WATCH: Paula Poundstone shares playful insights, like “the entire world is in a mental health crisis”

A comedian's unscientific study reveals that we all need a hug

By Clay Aiken

Published May 13, 2017 12:00PM (EDT)

This Salon video was produced by Peter Cooper

Paula Poundstone needs a hug — so much so, in fact, that she’s taken to hugging strangers in airports. She thinks you should give it a try, too.

In her new book, "The Totally Unscientific Study of the Search for Human Happiness," the comic icon recounts her eight years of “research” into the activities and behaviors that we’ve all been told might make us feel truly fulfilled and happy — from exercising more regularly to driving a Lamborghini. One of her totally unscientific findings: We all need more human interaction.

Poundstone lives in Santa Monica, California, and conducted much of her research for the book there or on the road. She still tours with her stand-up act and appears as a frequent panelist on NPR’s long-running quiz show "Wait, Wait, Don’t Tell Me" for a large part of each year.

On Salon Talks' set in New York, she remarked, “The entire world is in a mental health crisis.” Her recent visit to the Big Apple only reinforced her long-held beliefs that Americans need to unplug from their devices and engage with their neighbors more often. “What I was struck by was how many people had headsets on,” she said. “They bothered either visiting or moving to a place with tons of people and now they go to the trouble of trying to avoid them.”

Her suggestion? “Every day, people should walk down the street like the opening scene in "Beauty and the Beast." It should be ‘Bonjour! Bonjour!’”

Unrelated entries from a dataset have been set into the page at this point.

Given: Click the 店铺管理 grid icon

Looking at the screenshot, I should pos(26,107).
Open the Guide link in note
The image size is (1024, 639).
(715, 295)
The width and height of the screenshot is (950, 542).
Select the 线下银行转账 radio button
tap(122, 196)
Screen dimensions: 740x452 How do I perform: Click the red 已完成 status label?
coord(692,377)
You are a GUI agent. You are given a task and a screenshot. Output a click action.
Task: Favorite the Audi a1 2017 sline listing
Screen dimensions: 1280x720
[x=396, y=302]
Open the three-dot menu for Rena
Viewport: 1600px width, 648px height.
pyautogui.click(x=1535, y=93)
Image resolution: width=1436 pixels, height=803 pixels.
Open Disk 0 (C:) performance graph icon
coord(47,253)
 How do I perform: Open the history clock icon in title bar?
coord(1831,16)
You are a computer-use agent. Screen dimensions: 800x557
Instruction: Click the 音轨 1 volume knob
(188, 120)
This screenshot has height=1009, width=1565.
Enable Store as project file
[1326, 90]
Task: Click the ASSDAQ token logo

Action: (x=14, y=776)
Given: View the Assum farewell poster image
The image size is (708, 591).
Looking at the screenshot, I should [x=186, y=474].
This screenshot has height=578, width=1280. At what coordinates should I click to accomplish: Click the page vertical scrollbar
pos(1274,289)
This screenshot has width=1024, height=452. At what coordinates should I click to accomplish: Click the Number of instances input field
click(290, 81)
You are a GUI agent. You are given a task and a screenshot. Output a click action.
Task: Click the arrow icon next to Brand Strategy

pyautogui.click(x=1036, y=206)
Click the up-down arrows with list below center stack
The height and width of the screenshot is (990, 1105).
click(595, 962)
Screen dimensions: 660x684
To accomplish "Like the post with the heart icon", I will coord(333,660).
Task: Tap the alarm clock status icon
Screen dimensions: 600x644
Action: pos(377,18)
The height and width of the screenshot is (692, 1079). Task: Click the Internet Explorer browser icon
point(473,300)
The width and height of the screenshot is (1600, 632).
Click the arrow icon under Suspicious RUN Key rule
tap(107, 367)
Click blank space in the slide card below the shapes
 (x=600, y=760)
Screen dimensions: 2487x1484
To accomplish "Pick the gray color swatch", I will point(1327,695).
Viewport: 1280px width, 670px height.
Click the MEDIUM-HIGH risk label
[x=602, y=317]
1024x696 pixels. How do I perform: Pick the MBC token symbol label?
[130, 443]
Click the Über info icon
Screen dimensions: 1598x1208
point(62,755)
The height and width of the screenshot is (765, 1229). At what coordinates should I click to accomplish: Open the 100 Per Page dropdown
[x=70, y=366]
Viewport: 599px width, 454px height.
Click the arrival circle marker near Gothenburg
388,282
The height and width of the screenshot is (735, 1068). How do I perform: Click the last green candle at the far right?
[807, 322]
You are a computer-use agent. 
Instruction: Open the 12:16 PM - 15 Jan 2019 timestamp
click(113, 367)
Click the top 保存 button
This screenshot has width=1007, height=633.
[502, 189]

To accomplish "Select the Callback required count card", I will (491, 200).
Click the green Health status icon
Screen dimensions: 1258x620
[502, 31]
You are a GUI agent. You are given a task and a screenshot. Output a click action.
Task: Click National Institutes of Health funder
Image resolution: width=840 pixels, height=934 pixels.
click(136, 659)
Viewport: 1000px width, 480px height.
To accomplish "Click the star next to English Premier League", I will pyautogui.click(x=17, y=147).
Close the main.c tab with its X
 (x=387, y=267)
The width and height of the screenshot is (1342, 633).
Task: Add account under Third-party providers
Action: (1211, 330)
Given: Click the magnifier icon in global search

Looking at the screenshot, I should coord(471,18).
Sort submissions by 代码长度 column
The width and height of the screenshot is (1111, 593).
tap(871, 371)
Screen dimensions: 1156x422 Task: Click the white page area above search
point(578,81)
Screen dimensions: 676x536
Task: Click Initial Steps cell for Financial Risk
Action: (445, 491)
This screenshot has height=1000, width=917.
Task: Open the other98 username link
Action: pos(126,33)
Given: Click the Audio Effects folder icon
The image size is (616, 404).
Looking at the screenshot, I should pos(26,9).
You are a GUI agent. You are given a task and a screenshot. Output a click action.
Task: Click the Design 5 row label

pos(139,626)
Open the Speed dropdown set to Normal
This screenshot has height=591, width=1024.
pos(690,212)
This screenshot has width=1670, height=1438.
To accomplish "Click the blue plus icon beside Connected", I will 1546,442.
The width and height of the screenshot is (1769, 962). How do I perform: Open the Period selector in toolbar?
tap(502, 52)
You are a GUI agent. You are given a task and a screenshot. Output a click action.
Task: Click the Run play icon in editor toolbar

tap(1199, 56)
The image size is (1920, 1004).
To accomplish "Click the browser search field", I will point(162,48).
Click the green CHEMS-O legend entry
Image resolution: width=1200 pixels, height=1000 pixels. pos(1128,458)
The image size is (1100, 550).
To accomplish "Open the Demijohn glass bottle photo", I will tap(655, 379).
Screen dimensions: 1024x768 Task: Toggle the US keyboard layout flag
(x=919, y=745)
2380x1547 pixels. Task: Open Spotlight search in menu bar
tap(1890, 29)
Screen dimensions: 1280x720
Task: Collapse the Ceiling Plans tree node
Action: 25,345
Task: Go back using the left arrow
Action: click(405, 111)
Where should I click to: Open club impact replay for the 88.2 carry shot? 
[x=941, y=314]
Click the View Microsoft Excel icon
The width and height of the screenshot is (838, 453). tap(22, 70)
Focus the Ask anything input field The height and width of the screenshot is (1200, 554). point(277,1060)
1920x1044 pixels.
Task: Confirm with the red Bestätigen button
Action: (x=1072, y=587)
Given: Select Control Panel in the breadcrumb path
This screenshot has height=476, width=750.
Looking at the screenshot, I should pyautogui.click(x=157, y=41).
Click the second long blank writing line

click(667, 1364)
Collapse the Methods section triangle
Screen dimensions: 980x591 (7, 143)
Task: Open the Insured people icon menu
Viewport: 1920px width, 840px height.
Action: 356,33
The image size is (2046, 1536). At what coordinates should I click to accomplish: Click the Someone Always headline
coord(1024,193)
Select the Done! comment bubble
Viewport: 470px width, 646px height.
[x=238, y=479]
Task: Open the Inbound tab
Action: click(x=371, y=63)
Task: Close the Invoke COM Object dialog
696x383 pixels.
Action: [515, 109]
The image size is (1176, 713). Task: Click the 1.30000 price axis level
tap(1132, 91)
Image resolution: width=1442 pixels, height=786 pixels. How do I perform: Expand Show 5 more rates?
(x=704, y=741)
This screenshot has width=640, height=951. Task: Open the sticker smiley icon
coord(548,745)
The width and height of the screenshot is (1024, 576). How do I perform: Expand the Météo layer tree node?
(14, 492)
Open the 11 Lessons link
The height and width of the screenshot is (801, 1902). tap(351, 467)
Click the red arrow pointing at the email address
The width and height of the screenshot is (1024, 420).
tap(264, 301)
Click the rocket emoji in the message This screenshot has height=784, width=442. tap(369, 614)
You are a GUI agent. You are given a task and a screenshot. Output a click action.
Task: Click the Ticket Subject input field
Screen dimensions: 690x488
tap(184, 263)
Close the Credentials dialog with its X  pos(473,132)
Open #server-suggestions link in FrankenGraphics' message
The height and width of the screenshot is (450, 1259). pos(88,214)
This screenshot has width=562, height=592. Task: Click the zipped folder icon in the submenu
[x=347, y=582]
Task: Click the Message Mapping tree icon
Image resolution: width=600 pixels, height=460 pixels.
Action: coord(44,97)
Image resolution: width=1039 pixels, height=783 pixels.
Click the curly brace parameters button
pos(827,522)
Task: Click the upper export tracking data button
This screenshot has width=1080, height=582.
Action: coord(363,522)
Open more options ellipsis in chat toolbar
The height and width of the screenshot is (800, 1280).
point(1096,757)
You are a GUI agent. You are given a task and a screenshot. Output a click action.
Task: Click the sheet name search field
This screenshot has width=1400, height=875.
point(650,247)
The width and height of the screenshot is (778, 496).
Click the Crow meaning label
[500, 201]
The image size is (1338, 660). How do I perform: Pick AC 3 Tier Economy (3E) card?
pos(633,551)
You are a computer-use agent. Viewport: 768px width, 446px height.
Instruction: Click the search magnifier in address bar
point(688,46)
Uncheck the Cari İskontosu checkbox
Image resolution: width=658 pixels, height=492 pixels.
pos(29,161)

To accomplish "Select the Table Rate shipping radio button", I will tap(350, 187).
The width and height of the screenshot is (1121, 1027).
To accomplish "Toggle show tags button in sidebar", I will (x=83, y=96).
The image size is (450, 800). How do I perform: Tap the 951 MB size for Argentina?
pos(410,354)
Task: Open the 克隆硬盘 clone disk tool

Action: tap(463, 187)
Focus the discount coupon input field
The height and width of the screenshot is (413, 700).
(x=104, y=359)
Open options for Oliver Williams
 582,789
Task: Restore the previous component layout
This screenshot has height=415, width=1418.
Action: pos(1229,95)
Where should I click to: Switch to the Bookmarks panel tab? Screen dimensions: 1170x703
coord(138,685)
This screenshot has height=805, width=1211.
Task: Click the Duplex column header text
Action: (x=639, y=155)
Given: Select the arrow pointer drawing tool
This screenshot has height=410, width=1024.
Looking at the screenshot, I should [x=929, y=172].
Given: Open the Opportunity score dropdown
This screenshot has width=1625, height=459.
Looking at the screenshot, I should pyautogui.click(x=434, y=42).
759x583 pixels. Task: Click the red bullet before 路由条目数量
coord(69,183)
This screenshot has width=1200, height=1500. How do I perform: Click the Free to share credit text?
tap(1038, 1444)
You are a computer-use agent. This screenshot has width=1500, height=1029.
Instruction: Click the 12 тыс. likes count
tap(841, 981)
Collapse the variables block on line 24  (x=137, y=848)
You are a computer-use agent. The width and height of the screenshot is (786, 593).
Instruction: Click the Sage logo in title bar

It’s a classic Paula Poundstone observation. The comedian began developing her legion of fans in the 1980s, becoming one of the first female stand-up comics with an act focused on finding humor in the truly mundane parts of daily life. Her sold-out stand-up shows still feature that same unscripted and incredulous take on society. To an ever increasing degree, she’s targeted her jokes on America’s addiction to their devices and suggests how much happier we might be if we disconnected for a while. “We’re pack animals and it’s very important that we look each other in the eye — that you occasionally shake a hand or give a hug.”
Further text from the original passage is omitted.